It is for that very reason that I discard all my old drills.
John
Philistine.........

I know I'm going to get flack over this but I grind brand new drills.
People say buy good and throw them away but I have quite a unique experience in small drills, last place I was employed at, current job don't count as Gert reckons I'm playing, we used to drill precision holes in wood, by precision I mean 50 thou to a 1/2 thou tolerance and before you skoff, yes it can be done and has been for a 100 years.
But there are no 50 thou drills so we used to have to make them. The result was you learned a lot about what cut best and how to hold tolerances.
Fast forward to today and one of my jobs is making dividing plates, all specials and some have 3,300 holes in them, a normal run will be just less than 2,000 holes 2.5mm, 3 mm and 1/8" are popular sizes.
If I buy good quality Guhring drills I can get 4 plates, about 2,000 to 3,000 holes before the web deteriorates and I get run off or worst a broken drill which is unacceptable, one for quality and two for lost time.
Now if I take a that same drill after one use and grind it 4 facet on a small German Meteor drill grinder I can get 8,000 holes before changing.
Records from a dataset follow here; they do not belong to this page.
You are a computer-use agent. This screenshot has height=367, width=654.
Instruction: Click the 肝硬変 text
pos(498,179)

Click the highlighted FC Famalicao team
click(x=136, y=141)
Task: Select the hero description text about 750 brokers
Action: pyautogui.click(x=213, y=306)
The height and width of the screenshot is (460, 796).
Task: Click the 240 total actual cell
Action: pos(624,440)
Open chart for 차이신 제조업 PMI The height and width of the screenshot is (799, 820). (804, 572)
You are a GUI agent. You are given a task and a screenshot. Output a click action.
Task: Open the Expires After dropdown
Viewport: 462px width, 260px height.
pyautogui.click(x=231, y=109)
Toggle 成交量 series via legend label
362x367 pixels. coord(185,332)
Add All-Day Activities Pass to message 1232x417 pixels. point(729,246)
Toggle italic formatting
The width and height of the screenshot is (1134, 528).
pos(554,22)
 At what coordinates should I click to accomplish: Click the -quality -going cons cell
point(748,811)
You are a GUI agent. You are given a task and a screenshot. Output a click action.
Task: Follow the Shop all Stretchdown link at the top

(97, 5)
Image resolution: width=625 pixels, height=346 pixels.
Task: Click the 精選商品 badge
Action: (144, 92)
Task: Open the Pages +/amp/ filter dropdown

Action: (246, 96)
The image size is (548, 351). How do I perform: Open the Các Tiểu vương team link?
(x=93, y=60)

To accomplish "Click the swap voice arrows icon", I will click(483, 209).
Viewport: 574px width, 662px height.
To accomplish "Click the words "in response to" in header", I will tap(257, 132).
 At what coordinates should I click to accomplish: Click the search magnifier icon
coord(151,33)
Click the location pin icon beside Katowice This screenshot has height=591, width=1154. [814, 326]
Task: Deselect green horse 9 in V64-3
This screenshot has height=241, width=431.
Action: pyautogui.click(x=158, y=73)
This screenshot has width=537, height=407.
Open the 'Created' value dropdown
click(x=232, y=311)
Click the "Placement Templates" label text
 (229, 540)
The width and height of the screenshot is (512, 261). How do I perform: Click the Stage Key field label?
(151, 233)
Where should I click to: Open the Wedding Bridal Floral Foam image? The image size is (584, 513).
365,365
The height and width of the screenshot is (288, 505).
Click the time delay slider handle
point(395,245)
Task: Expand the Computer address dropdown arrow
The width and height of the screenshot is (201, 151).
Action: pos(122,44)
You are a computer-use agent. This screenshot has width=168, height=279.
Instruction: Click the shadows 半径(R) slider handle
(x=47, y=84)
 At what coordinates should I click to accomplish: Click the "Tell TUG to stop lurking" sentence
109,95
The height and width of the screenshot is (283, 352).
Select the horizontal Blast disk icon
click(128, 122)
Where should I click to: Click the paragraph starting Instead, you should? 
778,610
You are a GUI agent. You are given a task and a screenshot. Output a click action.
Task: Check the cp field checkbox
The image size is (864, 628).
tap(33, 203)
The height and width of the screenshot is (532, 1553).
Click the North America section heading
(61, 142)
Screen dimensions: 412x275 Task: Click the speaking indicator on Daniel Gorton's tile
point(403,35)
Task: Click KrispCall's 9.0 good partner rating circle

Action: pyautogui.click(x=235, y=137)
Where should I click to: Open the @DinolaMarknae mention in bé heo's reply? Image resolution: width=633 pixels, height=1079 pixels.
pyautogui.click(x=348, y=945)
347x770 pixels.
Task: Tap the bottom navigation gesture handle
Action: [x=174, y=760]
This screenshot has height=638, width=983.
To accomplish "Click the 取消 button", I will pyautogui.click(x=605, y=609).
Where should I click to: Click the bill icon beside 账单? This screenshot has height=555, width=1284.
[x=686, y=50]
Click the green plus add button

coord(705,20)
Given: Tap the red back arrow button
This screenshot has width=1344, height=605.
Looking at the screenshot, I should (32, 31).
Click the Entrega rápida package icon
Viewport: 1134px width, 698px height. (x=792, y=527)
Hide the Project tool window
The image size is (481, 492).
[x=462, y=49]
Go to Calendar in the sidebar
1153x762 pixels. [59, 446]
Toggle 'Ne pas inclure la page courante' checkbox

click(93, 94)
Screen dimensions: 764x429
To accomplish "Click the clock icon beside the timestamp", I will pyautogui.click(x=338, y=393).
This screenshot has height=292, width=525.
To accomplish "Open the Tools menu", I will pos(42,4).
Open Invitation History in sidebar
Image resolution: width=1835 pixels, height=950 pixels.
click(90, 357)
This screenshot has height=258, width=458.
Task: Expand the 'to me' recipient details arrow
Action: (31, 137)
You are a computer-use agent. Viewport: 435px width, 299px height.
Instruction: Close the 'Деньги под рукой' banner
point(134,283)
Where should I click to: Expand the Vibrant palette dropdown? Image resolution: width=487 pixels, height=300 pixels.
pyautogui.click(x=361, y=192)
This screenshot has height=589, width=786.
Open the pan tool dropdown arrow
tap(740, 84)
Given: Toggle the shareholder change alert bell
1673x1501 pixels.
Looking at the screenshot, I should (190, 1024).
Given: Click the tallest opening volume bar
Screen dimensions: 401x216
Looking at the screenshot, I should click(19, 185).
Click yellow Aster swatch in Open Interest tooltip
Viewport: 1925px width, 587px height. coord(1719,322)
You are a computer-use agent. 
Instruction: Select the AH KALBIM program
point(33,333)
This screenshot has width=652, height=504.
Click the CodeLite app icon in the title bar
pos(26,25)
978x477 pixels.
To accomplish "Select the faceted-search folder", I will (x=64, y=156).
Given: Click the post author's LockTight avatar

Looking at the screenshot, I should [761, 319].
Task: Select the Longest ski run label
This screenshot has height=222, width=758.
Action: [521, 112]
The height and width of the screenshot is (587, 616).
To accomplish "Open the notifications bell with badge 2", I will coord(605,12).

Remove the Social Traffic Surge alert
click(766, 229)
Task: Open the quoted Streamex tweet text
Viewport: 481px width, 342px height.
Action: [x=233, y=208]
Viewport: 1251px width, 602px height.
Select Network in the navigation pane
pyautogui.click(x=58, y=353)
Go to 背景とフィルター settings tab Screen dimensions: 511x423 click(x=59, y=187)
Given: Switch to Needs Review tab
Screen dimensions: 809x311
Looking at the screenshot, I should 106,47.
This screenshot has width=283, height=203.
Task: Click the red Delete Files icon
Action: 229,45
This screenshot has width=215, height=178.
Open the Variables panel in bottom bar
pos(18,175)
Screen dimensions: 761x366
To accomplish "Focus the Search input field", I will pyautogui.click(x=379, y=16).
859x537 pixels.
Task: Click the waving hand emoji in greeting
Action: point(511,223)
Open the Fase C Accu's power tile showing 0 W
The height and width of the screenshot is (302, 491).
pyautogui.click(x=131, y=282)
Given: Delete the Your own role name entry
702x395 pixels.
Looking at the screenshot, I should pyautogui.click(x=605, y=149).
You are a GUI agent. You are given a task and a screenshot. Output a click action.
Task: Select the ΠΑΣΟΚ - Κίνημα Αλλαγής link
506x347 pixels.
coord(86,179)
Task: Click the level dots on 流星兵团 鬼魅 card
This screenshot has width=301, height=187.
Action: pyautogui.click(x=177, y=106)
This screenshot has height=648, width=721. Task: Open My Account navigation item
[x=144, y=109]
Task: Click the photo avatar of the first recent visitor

This might sound like bullshit but the Meteor and Christian drill grinders are still made today, small enough to fit in a shoe box but a new Christian will set you back 14 grand, yup 14 grand, no misprint. So there has to be a use and demand for them.
Because of lost time, the drill is £1.50, the plate is about the same but some of these plates are on the machine for close to 2 hours, that's 2 hours at commercial rates lost when a drill breaks I now grind every drill straight out of the packet and change them every 4 sets regardless.